- Classification: Division I
- Season: 2016–17
- Teams: 14
- Site: campus sites
- Finals site: Richmond Coliseum Richmond, VA
- Champions: Dayton (2nd title)
- Winning coach: Shauna Green (1st title)
- MVP: Jenna Burdette (Dayton)
- Attendance: 11,138
- Television: A10 Digital, ASN, CBSSN, ESPNU

= 2017 Atlantic 10 women's basketball tournament =

The 2017 Atlantic 10 women's basketball tournament was a postseason tournament that played at campus sites on February 25 and 26 for the first round and the quarterfinals; the semifinals and championship game were held on March 3–5 at the Richmond Coliseum in Richmond, Virginia. Dayton won their second A-10 tournament title and earn an automatic bid to the NCAA women's tournament.

==Seeds==
Teams are seeded by record within the conference, with a tiebreaker system to seed teams with identical conference records.

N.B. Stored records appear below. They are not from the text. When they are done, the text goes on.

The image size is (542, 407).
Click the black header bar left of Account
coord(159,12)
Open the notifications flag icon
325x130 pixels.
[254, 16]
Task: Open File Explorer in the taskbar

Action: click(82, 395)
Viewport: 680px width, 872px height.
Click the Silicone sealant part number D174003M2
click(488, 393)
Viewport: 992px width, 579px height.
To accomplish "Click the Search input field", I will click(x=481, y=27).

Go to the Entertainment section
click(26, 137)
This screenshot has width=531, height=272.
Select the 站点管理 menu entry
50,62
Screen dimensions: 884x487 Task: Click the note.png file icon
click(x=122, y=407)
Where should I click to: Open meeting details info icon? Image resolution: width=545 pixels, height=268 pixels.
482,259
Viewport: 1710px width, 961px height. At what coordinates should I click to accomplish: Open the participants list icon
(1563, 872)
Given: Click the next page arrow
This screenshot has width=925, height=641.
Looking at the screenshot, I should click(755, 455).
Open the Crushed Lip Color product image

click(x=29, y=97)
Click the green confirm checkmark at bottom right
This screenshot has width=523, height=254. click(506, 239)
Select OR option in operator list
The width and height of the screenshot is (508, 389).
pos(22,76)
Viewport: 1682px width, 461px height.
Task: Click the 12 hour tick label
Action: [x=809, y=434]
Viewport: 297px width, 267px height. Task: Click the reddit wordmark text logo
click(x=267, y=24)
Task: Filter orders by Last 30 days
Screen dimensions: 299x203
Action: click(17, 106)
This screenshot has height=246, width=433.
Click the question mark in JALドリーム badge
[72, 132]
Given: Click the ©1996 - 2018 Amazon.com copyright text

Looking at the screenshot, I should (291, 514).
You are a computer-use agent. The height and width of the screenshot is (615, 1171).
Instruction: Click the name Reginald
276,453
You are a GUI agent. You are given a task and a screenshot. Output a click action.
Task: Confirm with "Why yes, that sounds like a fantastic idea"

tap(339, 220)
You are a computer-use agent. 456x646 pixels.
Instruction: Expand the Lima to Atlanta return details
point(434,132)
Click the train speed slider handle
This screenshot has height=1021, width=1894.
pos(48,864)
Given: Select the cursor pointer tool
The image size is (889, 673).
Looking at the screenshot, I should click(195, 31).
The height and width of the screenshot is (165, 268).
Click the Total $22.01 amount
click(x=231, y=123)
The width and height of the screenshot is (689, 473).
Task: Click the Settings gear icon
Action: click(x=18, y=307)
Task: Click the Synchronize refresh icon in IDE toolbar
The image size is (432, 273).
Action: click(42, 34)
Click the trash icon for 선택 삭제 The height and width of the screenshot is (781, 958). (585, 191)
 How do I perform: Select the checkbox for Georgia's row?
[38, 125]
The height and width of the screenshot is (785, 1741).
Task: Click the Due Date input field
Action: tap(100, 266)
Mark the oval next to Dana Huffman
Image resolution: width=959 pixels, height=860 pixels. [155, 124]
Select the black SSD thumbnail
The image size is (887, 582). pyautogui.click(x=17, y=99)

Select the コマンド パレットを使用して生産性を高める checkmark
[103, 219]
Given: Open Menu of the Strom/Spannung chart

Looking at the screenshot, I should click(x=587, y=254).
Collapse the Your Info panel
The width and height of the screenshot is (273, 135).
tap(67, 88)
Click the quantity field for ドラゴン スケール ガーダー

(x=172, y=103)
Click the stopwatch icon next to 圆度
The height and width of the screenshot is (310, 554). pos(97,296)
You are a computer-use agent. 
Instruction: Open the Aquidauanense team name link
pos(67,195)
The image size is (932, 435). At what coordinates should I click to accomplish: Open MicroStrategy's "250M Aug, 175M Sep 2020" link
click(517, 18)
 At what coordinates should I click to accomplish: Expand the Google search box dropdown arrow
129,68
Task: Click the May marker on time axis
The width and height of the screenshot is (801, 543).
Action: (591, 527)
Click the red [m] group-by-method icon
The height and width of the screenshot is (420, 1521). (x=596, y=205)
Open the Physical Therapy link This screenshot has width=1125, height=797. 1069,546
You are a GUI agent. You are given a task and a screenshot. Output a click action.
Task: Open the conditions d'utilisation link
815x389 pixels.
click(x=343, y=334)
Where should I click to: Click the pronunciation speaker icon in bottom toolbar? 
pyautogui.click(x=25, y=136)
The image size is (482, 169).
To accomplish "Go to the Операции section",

| Seed | School | Conf | Overall | Tiebreaker |
|---|---|---|---|---|
| #1 | Dayton | 13–3 | 19–9 | 1–1 vs. GW, 3–0 vs. Saint Joseph's/Saint Louis |
| #2 | George Washington | 13–3 | 20–8 | 1–1 vs. DAY, 1–1 vs. Saint Joseph's/Saint Louis |
| #3 | Saint Joseph's | 12–4 | 15–13 | 1–0 vs. Saint Louis |
| #4 | Saint Louis | 12–4 | 22–7 | 0–1 vs. Saint Joe's |
| #5 | Fordham | 11–5 | 20–10 |  |
| #6 | La Salle | 9–7 | 16–12 |  |
| #7 | Duquesne | 8–8 | 15–14 | 1–0 vs. VCU |
| #8 | VCU | 8–8 | 15–14 | 0–1 vs. Duquesne |
| #9 | Richmond | 7–9 | 13–16 |  |
| #10 | George Mason | 6–10 | 13–16 |  |
| #11 | St. Bonaventure | 4–12 | 9–19 | 1–0 vs. Davidson |
| #12 | Davidson | 4–12 | 6–22 | 0–1 vs. St. Bonaventure |
| #13 | UMass | 3–13 | 9–20 |  |
| #14 | Rhode Island | 2–14 | 6–22 |  |

==Schedule==

Session: Game; Time*; Matchup^{#}; Television; Attendance
First round - Saturday, February 25
1: 1; Noon; #6 La Salle 73, #11 St. Bonaventure 70; A10 Net; 407
2: 2:00 PM; #3 Saint Joseph's 77, #14 Rhode Island 51; 781
3: 2:00 PM; #7 Duquesne 66, #10 George Mason 55; 471
First round - Sunday, February 26
2: 4; 1:00 PM; #8 VCU 72, #9 Richmond 64; A10 Net; 530
5: 2:00 PM; #5 Fordham 62, #12 Davidson 54; 890
6: 3:00 PM; #4 Saint Louis 91, #13 Massachusetts 51; 573
Quarterfinals - Friday, March 3
3: 7; 11:00 am; #1 Dayton 77, vs. #8 VCU 61; ASN; 2,631
8: 2:00 pm; #4 Saint Louis 68, vs. #5 Fordham 58
4: 9; 4:30 pm; #2 George Washington 58, vs. #7 Duquesne 62
10: 7:00 pm; #3 Saint Joseph's 66, vs. #6 La Salle 48
Semifinals - Saturday, March 4
5: 11; 11:00 am; #1 Dayton 75 vs. #4 Saint Louis 65; CBSSN; 1,689
12: 1:30 pm; #7 Duquesne 78 vs. #3 Saint Joseph's 63
Championship - Sunday, March 5
6: 13; 12:00 pm; #1 Dayton 70 vs. #7 Duquesne 56; ESPNU; 3,166

- Game times in Eastern Time. #Rankings denote tournament seeding.